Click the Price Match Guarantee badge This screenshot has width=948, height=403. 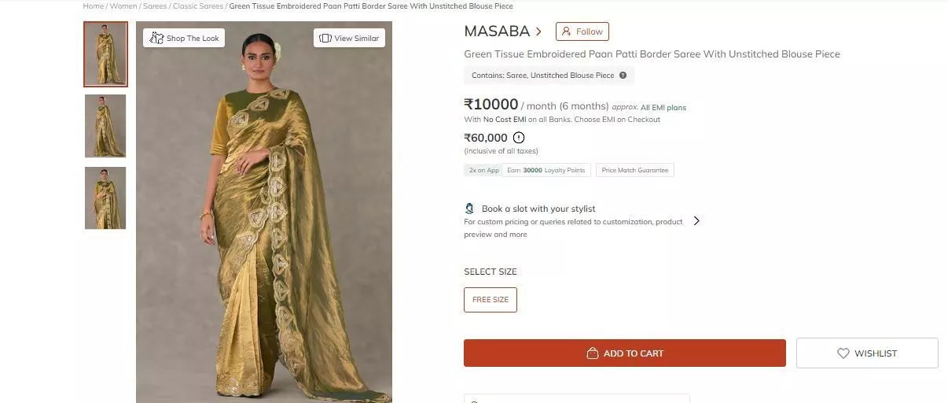[x=634, y=170]
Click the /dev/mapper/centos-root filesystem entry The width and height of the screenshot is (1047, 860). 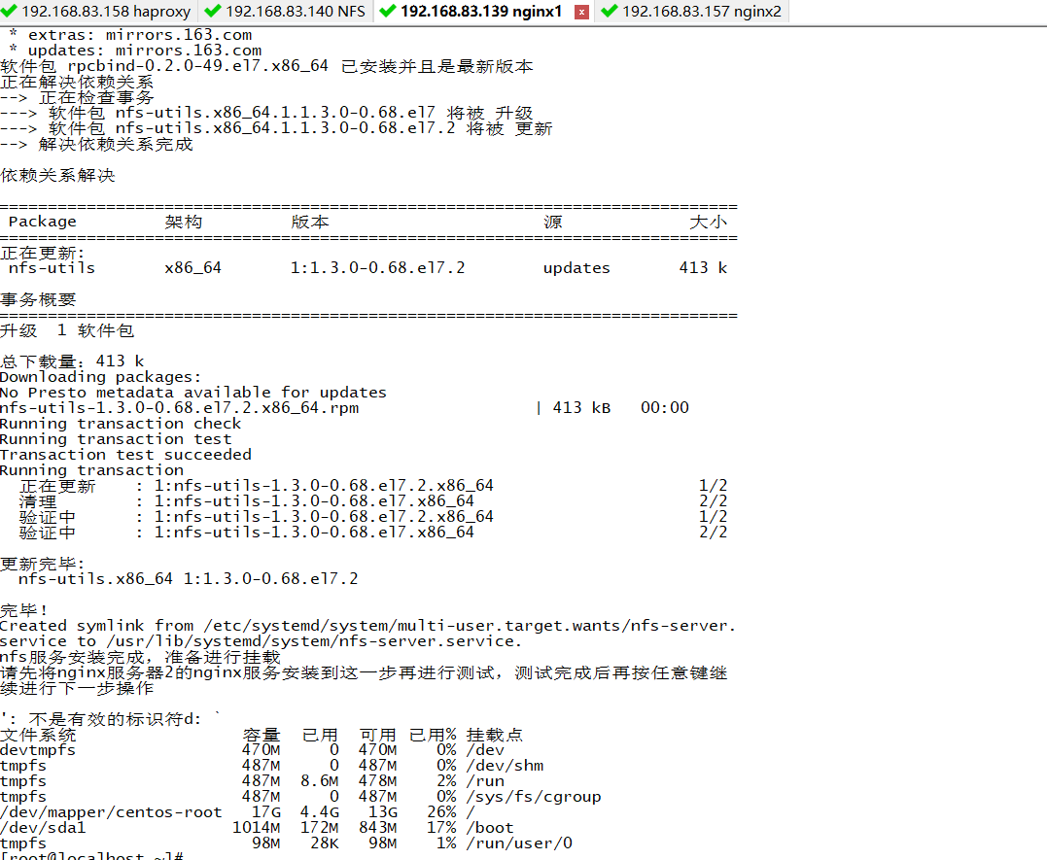coord(112,811)
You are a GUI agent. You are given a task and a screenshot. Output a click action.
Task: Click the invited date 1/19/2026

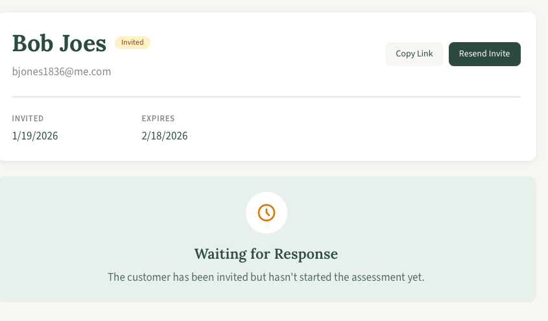[x=35, y=136]
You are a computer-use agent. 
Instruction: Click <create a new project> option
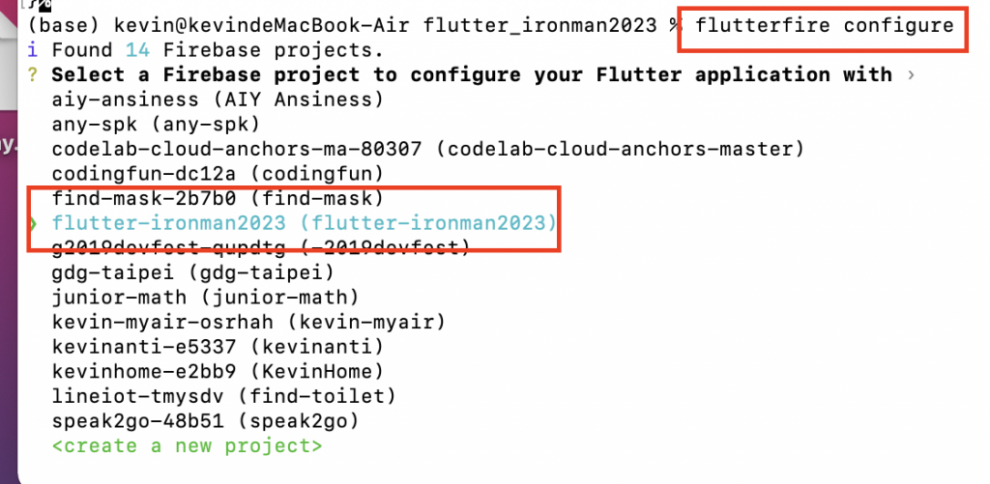[x=187, y=446]
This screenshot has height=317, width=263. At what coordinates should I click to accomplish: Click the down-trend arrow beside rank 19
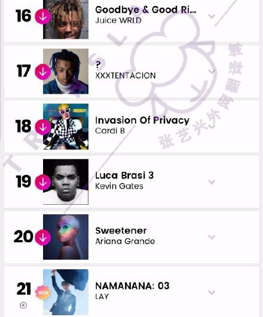tap(43, 182)

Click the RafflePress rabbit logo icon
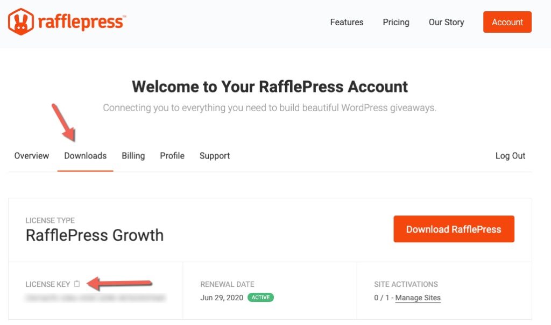[21, 22]
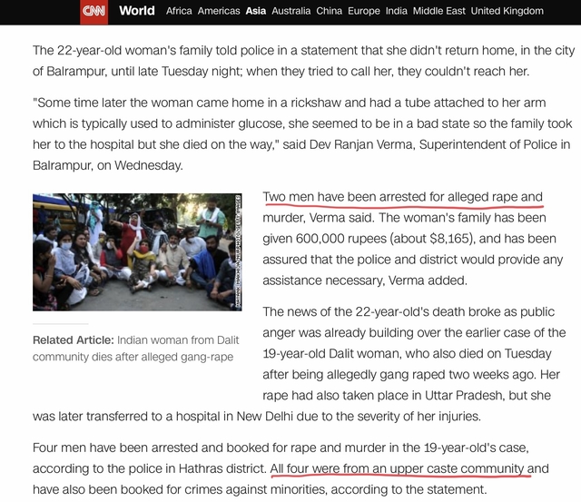Click the CNN logo
The width and height of the screenshot is (581, 502).
pyautogui.click(x=93, y=12)
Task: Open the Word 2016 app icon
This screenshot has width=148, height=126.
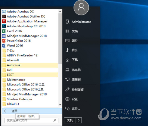Action: point(4,46)
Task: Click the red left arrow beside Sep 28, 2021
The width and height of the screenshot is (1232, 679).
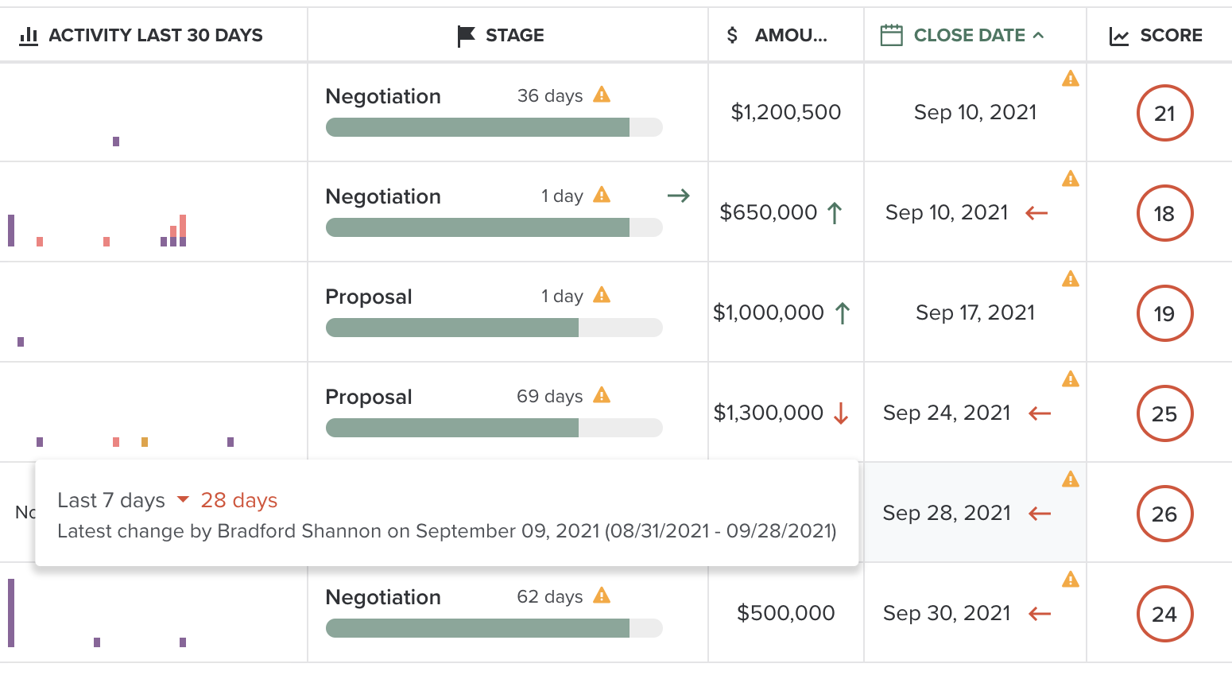Action: [x=1040, y=514]
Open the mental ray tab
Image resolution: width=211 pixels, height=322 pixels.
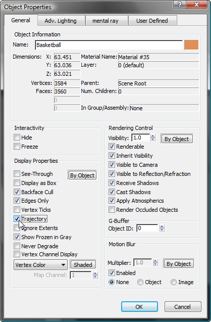point(106,21)

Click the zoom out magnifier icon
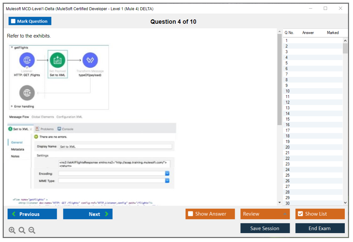click(x=32, y=230)
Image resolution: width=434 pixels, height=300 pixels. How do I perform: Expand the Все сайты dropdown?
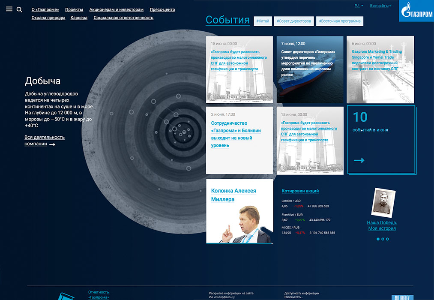tap(380, 6)
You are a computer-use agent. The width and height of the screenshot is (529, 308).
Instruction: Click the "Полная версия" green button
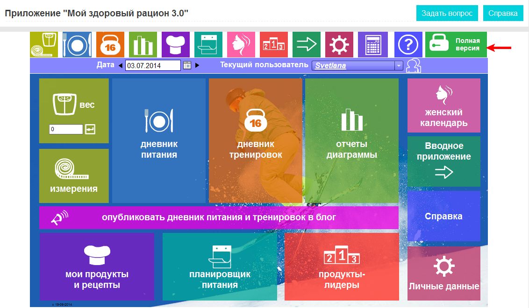pyautogui.click(x=456, y=44)
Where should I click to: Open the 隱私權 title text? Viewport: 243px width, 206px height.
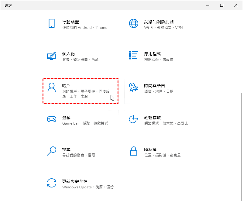150,149
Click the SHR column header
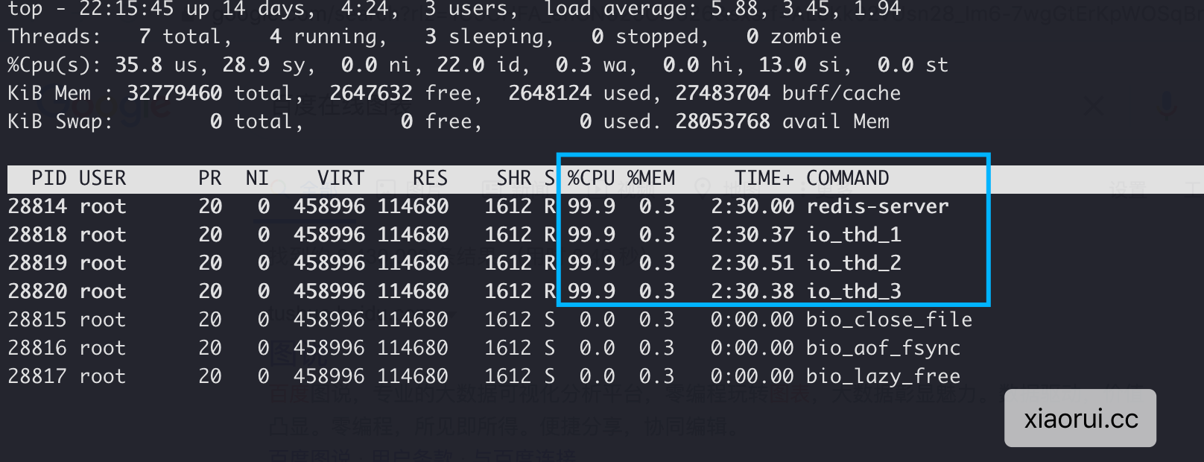The image size is (1204, 462). 513,178
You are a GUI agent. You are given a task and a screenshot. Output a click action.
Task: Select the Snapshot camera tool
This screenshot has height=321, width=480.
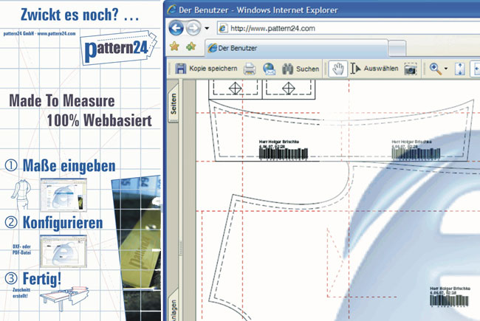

Exercise directions
Return each line of the data above that includes the word "computer".

Written answer
You are a computer-use agent. 
You are a computer-use agent. The width and height of the screenshot is (529, 308).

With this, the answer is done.